**Assigned task:**
Go through the entries below. Copy each line in which "toolbar" appears.

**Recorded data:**
== Segment start ==

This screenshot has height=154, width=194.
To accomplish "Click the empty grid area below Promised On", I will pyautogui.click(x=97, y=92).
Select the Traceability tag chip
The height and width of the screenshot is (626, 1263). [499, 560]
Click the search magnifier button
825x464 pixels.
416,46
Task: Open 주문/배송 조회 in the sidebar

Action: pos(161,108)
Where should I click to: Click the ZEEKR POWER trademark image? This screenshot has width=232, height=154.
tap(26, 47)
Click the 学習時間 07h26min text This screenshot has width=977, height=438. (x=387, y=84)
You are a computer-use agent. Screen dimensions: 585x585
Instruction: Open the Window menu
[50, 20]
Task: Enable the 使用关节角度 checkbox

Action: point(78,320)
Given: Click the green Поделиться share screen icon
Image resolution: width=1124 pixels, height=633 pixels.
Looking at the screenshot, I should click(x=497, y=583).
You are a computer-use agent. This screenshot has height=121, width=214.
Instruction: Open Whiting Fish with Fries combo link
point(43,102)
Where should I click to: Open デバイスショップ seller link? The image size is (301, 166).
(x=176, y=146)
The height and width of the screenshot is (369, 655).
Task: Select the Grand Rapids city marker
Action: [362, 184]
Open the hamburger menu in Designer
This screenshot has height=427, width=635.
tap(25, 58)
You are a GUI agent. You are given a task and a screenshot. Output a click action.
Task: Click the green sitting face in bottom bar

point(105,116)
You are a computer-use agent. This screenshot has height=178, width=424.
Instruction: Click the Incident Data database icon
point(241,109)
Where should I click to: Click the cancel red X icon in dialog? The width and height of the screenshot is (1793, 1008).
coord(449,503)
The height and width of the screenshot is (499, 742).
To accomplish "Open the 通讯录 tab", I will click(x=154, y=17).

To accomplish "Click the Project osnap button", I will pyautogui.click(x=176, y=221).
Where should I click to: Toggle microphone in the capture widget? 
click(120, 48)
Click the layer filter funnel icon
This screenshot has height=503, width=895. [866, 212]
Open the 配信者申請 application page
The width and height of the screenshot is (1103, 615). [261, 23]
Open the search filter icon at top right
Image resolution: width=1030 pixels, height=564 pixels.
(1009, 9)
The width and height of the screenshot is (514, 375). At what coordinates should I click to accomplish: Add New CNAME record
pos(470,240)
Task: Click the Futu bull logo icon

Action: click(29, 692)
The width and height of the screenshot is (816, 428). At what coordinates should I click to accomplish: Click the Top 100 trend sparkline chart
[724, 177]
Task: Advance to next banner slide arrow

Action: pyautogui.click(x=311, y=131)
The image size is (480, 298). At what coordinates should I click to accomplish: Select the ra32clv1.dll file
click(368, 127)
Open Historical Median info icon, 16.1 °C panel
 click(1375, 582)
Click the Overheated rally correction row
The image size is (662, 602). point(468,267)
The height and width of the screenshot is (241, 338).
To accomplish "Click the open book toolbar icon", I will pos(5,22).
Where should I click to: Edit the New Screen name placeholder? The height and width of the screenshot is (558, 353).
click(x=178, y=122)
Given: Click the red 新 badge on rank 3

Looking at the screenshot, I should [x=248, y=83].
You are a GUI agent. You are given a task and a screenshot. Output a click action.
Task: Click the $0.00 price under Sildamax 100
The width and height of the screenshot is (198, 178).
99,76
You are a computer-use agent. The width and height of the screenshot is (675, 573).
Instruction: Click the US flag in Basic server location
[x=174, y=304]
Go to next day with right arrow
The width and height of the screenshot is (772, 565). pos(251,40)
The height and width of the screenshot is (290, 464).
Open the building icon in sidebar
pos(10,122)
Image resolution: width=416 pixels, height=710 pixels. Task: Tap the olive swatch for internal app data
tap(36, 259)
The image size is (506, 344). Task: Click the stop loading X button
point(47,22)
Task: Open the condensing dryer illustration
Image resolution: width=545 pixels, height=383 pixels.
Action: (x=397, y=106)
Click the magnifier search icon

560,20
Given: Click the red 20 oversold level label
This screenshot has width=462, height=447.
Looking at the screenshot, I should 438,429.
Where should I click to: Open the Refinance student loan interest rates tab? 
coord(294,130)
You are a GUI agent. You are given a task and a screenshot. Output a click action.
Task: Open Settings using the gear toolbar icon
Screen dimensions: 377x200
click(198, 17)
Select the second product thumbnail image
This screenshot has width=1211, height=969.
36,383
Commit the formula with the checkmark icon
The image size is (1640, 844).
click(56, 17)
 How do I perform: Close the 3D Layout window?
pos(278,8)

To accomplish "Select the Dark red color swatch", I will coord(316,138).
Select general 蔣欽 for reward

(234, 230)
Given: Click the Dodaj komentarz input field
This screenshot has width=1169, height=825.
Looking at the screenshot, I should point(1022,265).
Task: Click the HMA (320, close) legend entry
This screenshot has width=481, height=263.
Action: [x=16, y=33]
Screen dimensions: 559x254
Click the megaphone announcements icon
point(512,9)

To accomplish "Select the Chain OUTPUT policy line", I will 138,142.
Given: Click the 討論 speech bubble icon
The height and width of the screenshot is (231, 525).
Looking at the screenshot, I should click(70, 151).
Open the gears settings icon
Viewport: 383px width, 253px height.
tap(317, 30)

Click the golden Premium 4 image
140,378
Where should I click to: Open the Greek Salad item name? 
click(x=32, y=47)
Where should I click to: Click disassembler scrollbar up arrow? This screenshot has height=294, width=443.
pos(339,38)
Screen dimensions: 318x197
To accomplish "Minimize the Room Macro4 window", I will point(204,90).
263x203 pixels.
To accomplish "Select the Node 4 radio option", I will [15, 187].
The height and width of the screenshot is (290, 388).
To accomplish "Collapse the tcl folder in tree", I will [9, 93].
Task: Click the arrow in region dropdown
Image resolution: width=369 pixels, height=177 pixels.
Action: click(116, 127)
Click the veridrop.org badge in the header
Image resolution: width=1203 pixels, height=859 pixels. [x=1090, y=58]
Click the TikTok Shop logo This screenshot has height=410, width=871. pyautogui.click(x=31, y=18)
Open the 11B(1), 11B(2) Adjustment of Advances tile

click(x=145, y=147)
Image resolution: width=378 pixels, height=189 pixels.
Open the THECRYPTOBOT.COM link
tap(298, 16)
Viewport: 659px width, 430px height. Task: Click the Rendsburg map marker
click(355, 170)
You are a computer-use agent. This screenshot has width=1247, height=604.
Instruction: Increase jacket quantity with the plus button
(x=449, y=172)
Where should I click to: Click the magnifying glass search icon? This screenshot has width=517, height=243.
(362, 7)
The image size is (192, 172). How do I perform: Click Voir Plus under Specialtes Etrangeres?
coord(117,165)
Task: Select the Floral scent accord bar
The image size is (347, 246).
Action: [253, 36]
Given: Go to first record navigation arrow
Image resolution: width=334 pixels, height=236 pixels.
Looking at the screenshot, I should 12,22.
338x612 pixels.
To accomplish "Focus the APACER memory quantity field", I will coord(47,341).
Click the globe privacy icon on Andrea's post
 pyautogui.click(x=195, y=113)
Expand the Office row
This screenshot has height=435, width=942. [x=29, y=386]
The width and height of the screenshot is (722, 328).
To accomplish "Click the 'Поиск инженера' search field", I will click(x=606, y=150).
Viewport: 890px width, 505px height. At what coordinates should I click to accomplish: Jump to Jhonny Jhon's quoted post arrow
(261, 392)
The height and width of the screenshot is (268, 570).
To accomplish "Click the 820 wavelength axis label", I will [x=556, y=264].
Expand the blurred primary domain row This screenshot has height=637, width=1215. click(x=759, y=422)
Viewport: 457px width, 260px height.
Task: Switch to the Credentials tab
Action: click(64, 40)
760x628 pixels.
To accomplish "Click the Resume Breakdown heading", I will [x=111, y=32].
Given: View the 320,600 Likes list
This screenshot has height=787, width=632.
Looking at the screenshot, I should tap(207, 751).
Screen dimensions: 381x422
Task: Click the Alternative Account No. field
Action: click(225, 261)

== Segment end ==

**Result of the exercise:**
To accomplish "Click the open book toolbar icon", I will pos(5,22).
Task: Open Settings using the gear toolbar icon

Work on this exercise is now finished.